I do have a child. My pregnancy was difficult and the little guy didn't sleep through the night until he was 5. Motherhood filled me with immense joy at times (hey! i can feel the baby moving!) but also made me feel fragile and exhausted (hey! the baby had a diaper explosion at 2am!). I never felt strong enough or secure enough to do it again and I am very happy that he's all grown up now.

I agree that women in previous generations sugar-coated motherhood due to social pressure and limited opportunities. Living for yourself, for work, for charity, for travel, for cats, plants, and extra diamonds--those are all great and valid things. Those choices aren't better or worse than motherhood--they just represent a different kind of happiness.
 
I divorced my first husband after he “came clean” about never wanting children. The reasons over the years for “delaying” where just an excuse and he was hoping I would “get over it”. So I was divorced at 39 and had accepted, going forward, I would be childless and single. Nope, within the year I had a new partner, DH and a baby.
Fast forward 20 odd years and DD is at uni and thriving.
Babies are hard work.
They really change your life and the dynamics of the relationship. Like owning a pet, but 1,000 times worse, children change plans. Dinner at a nice restaurant becomes drive through McDonalds, a relaxing holiday has to include child activities, a pool etc etc etc. then there’s schooling and sports and trying to have an adult life inbetween. Don’t get me wrong, I don’t regret one bit having DD but it was full of “oh my God” and “aaahhhhh ggggrrrrrr” times.
You never have to justify your choices to anyone, some people aren’t wanting to start a family and instead concentrate on their partnered life and their individual interests. That’s perfectly fine.
 
But I also think that the last thing this old world needs is more people and I'm sure there are also many other paths to fulfillment.
^ This was a huge factor for DH and I. If we didn't have children, the human race would not fail. Over-population is a huge factor that's rarely directly addressed. ;)2
 
This is such a tough subject for many. Especially because what is ideal for some isn't for others. People expect couples to have babies. It's whispered about if they don't. I have heard people called selfish for choosing not to. Selfish for whom? I always feel like people have to do what's best for them and admire people who know what they want.

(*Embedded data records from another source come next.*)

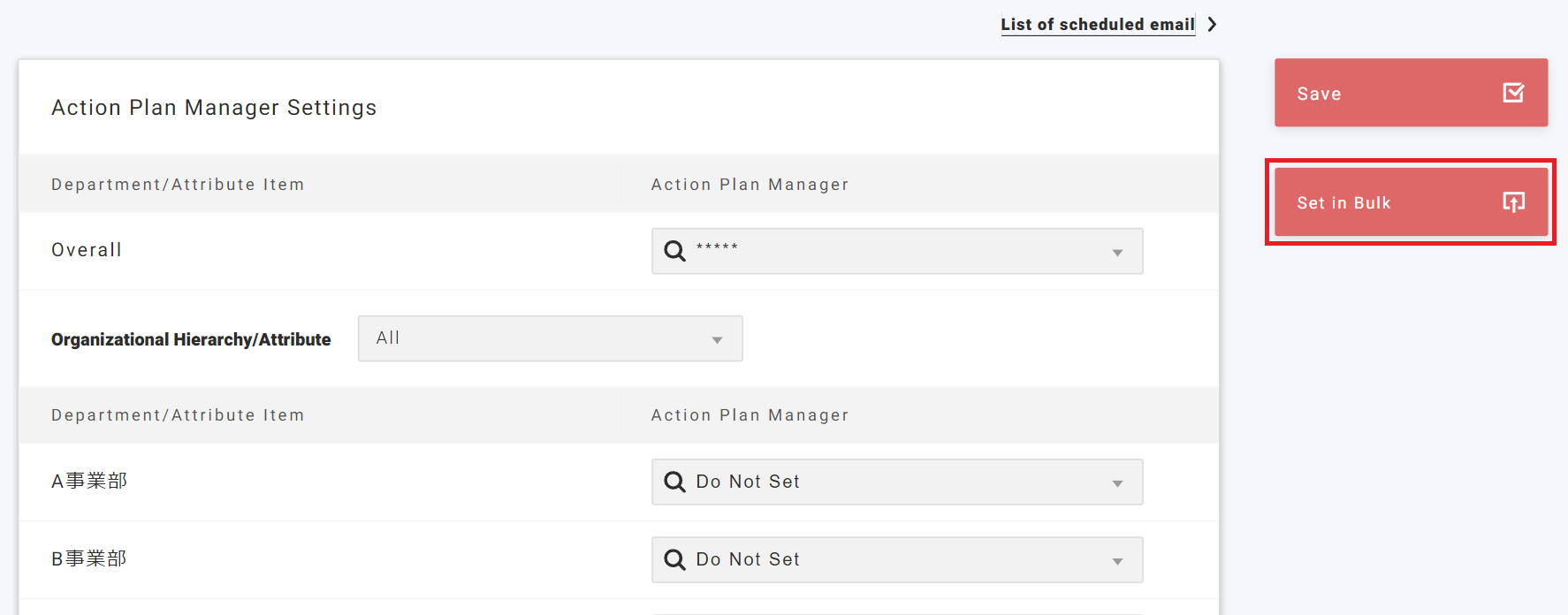Click the search icon in B事業部 manager field

674,559
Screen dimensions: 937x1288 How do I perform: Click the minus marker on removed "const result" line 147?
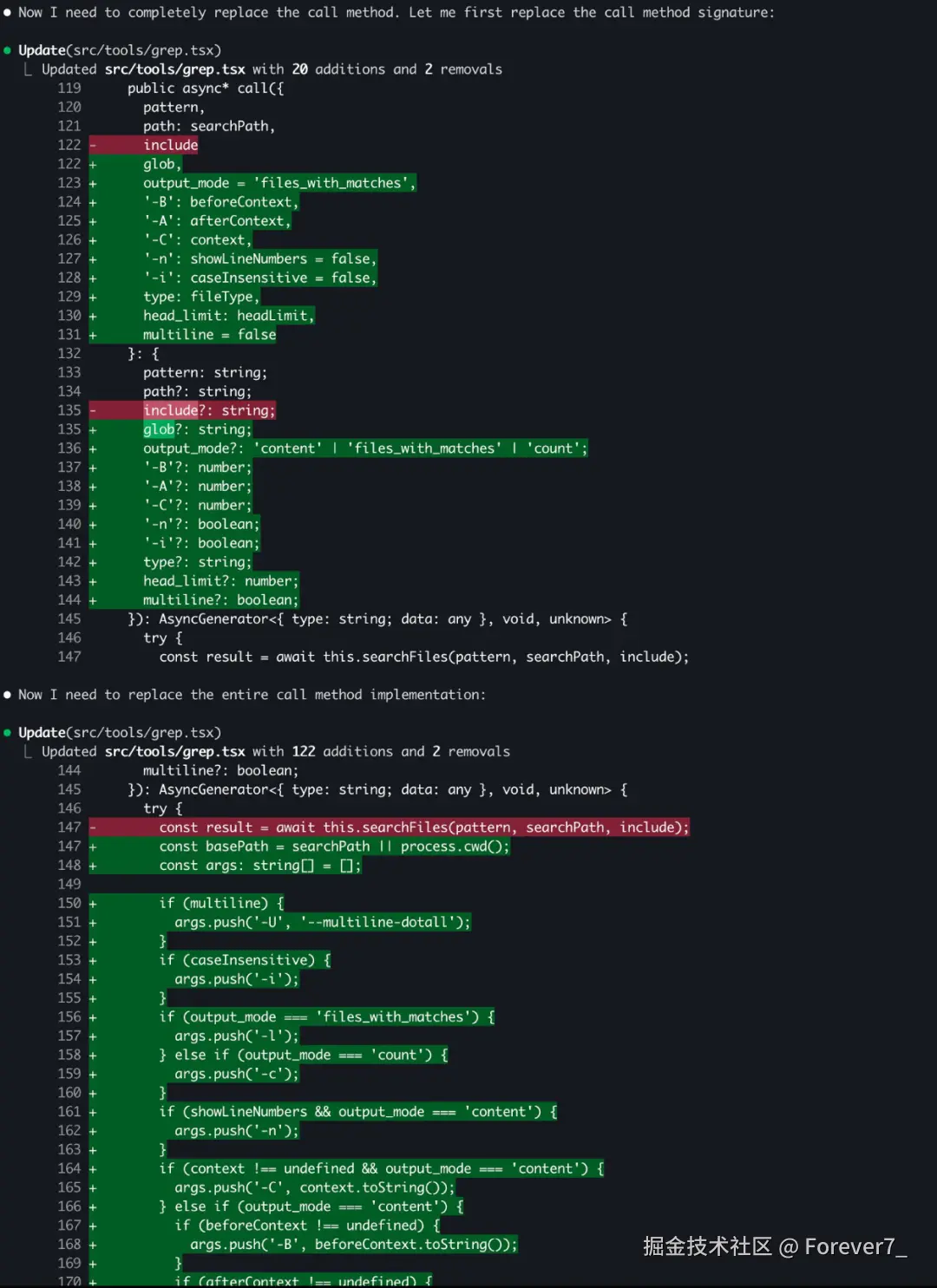coord(93,827)
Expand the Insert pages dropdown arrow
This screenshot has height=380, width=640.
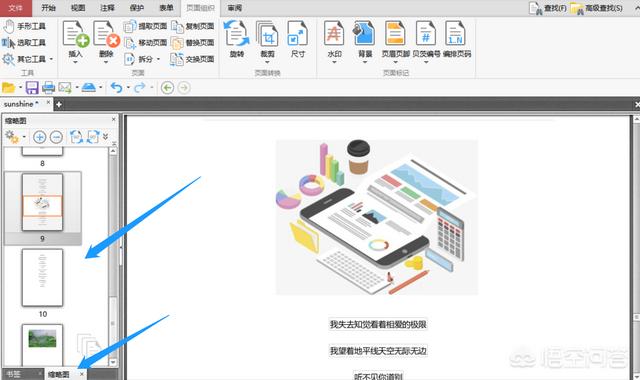pyautogui.click(x=75, y=62)
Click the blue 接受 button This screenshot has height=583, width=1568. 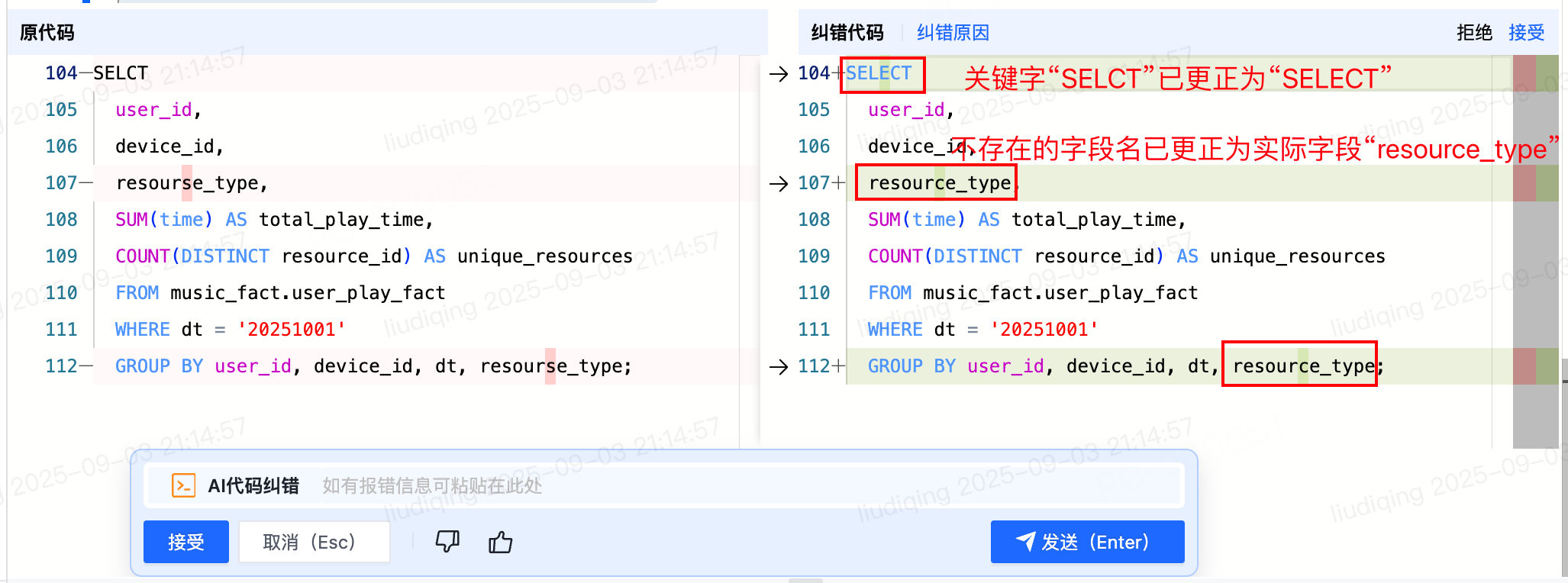point(186,542)
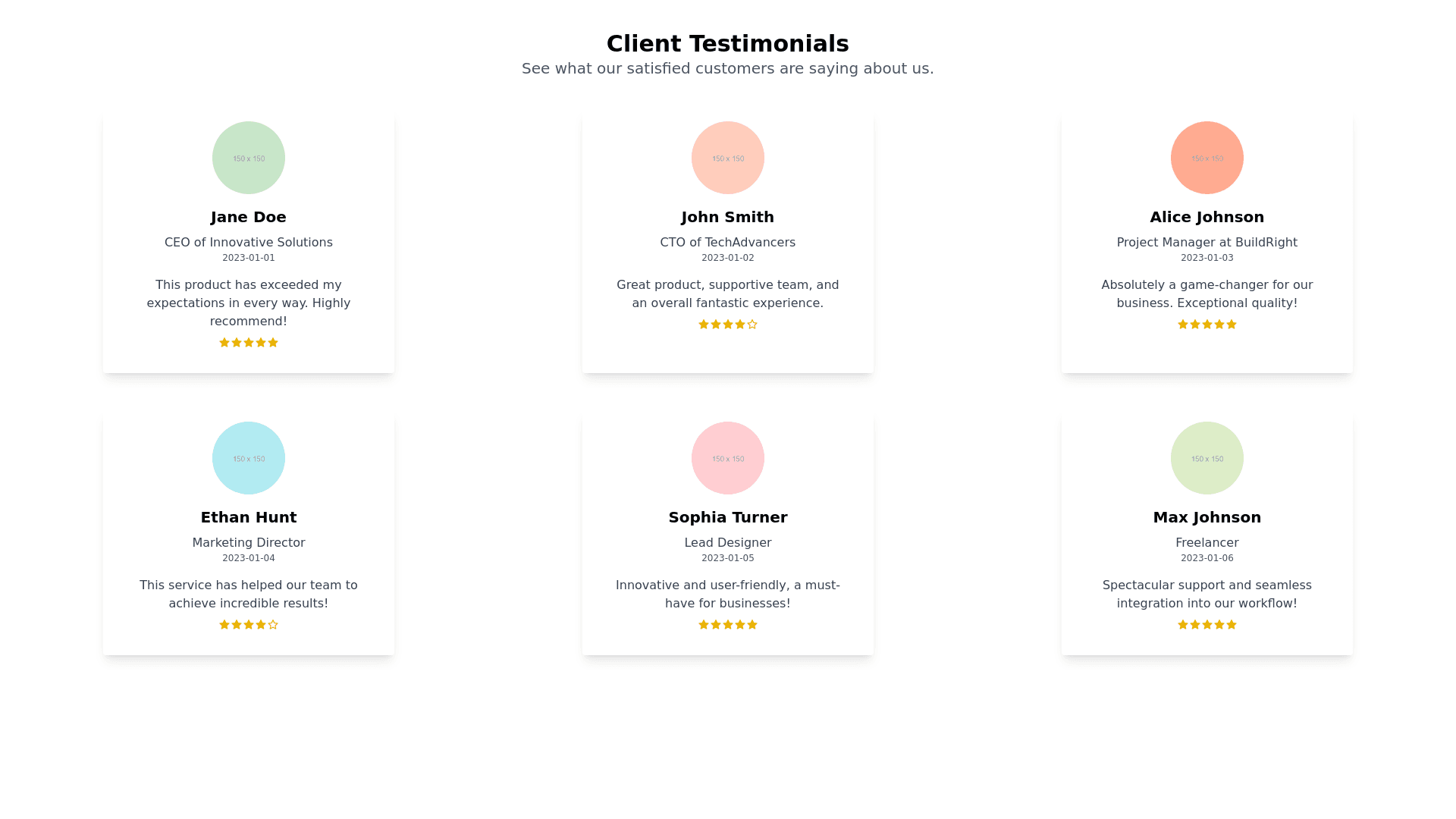
Task: Click the first star in Max Johnson's rating
Action: (1183, 625)
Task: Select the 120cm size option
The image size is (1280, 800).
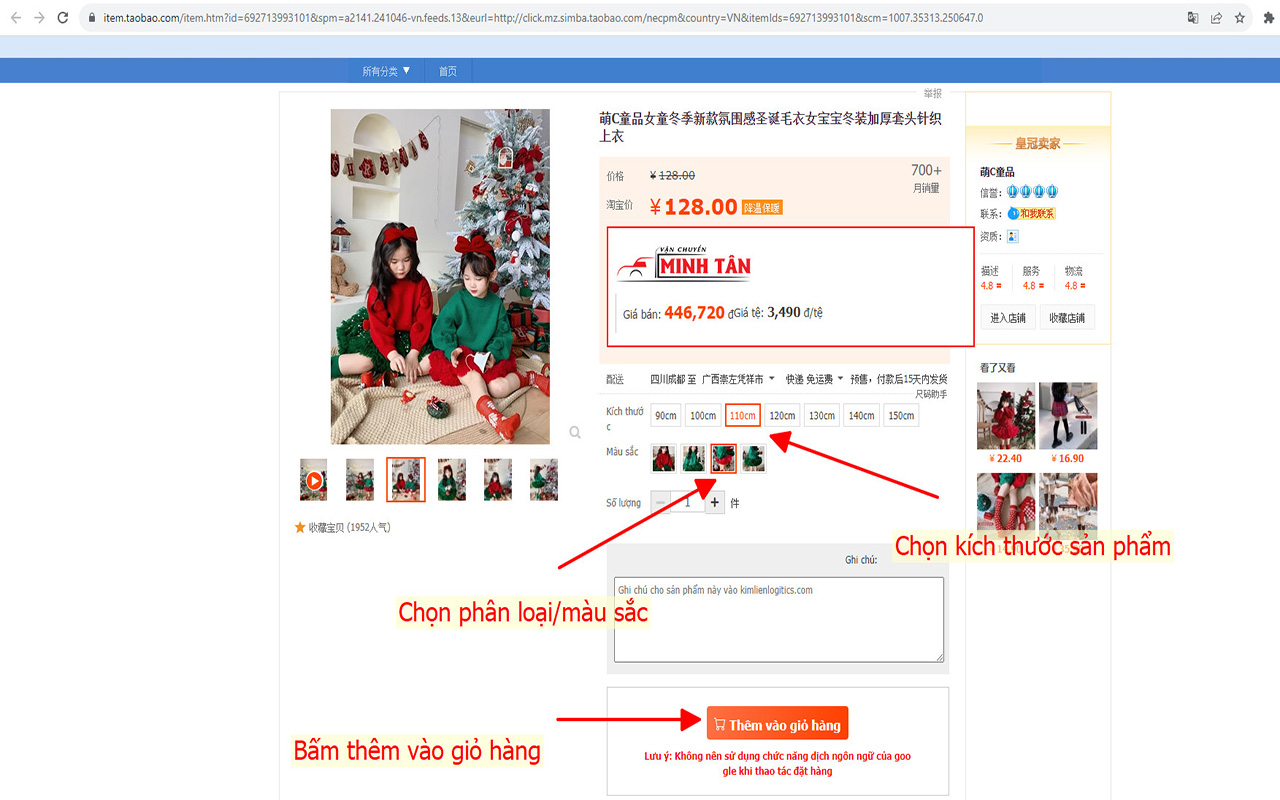Action: click(x=781, y=414)
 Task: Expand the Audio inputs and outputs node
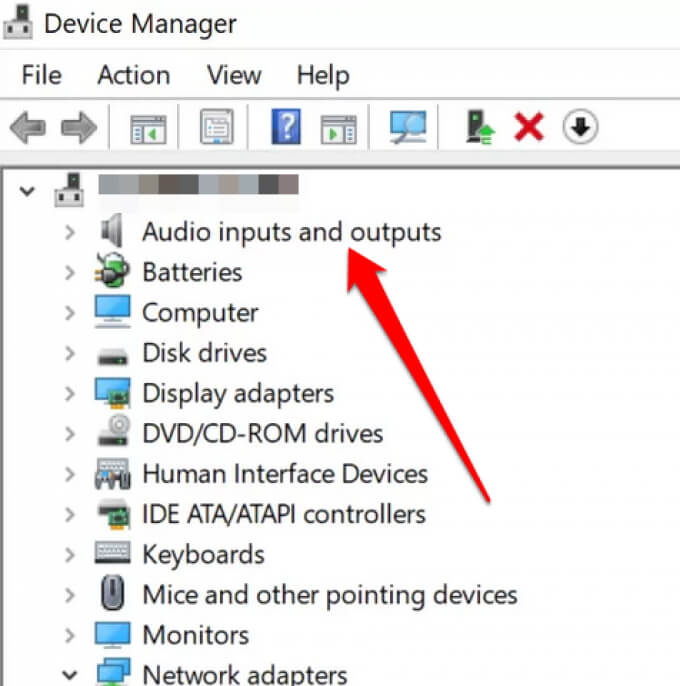pyautogui.click(x=69, y=232)
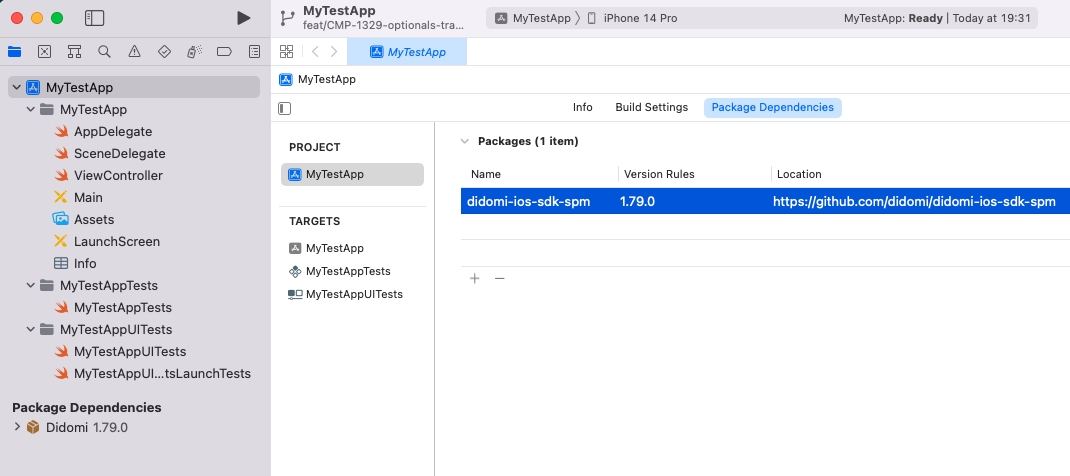The image size is (1070, 476).
Task: Toggle the navigator sidebar visibility
Action: coord(95,18)
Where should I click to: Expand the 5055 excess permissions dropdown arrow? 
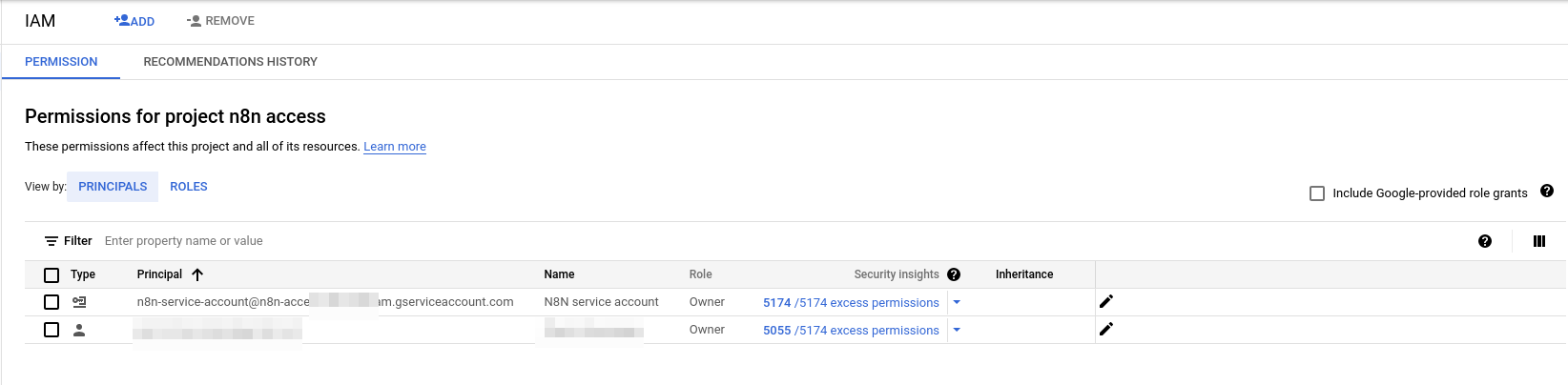pos(957,330)
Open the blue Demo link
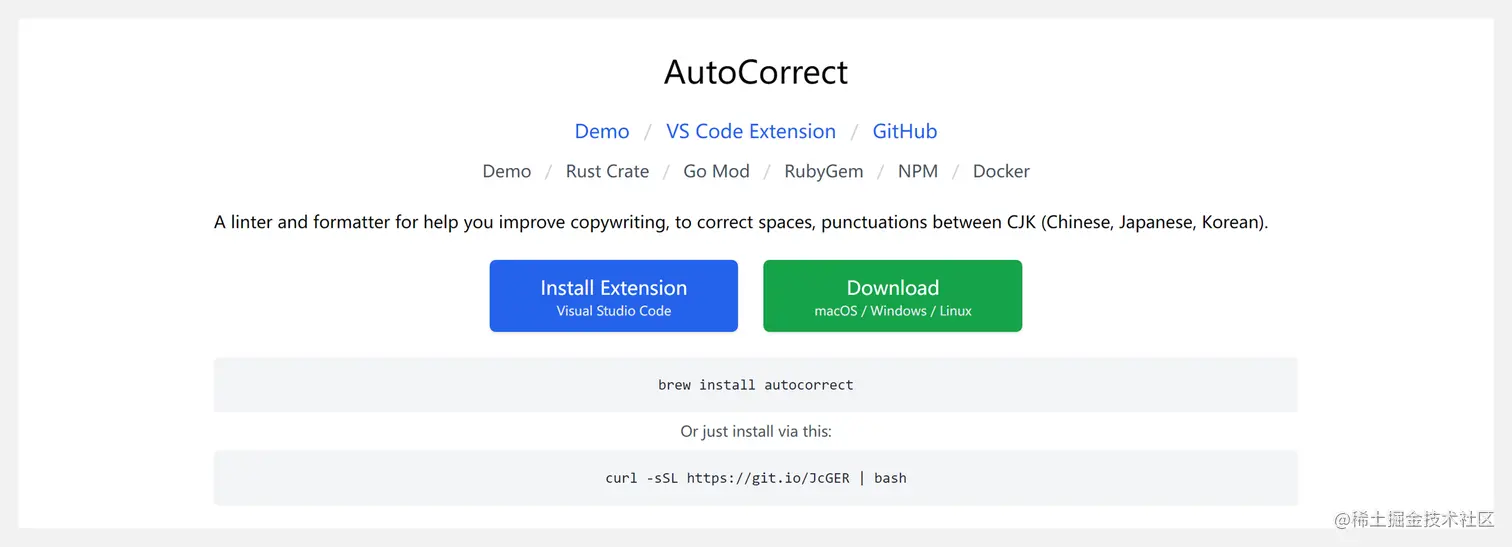Image resolution: width=1512 pixels, height=547 pixels. click(x=602, y=131)
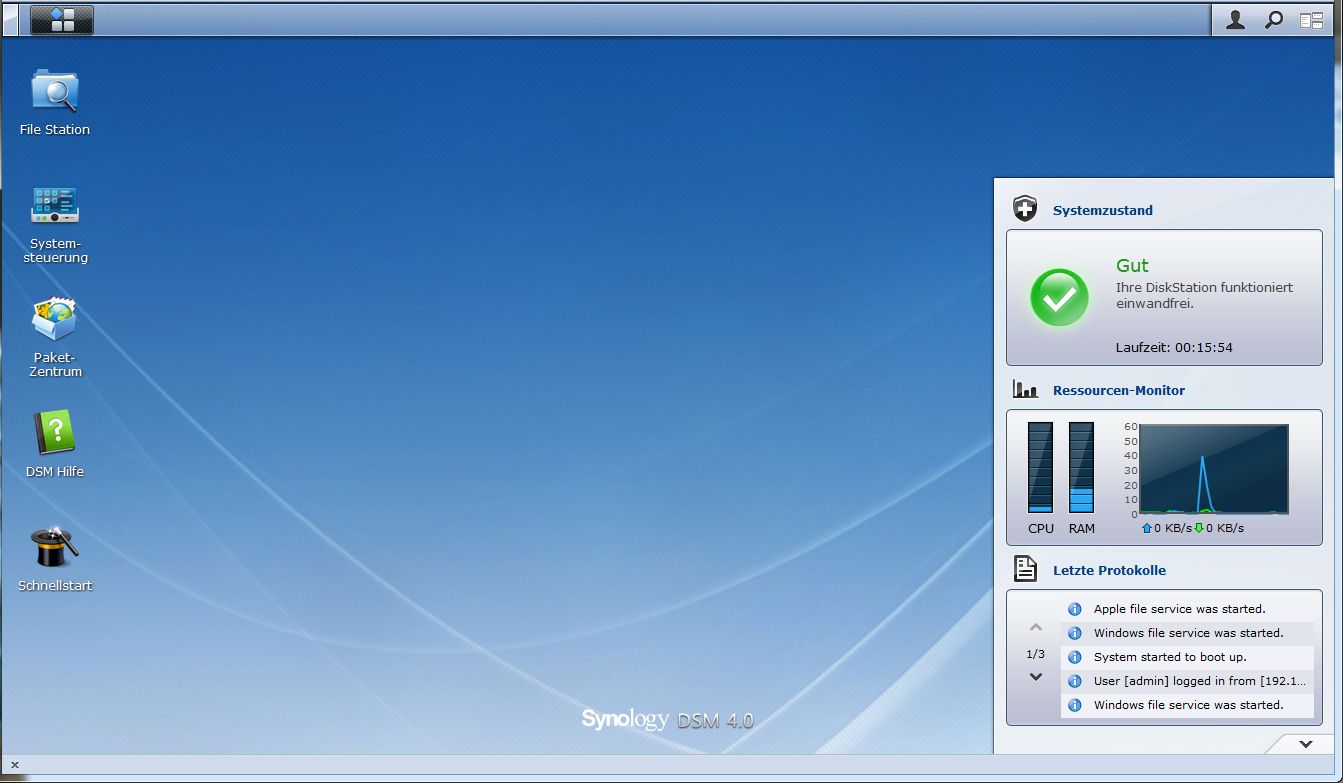Image resolution: width=1343 pixels, height=783 pixels.
Task: Start the Schnellstart wizard icon
Action: coord(55,548)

I have 4 kids. The oldest being 24, second is 22, 3rd is 18 and the youngest is 17. I am 45. I had my tubes tied after my daughter's birth. My husband and I both wanted a large family and did exactly that. I loved all of the stages. We decided when I was 43 that we would like to have another baby because we missed it. It ended in loss and was a difficult process. We ultimately decided not to continue with the process and we just enjoy the family we do have. It took a bit to come to terms with that but have embraced the new path.

The point of my post is that if you decide to have children, great! If you do not.....that is equally great. I would suggest if you are on the fence to consider the difficulty in having children later in life. I got pregnant when I wanted to each time when I was young and had very limited egg follicles in my 40s and those I did have were not great. It wasn't really something that I considered or thought would be an issue. The loss was difficult and the whole process was invasive.

I wish you all the best and no matter what you decide it won't be the wrong decision.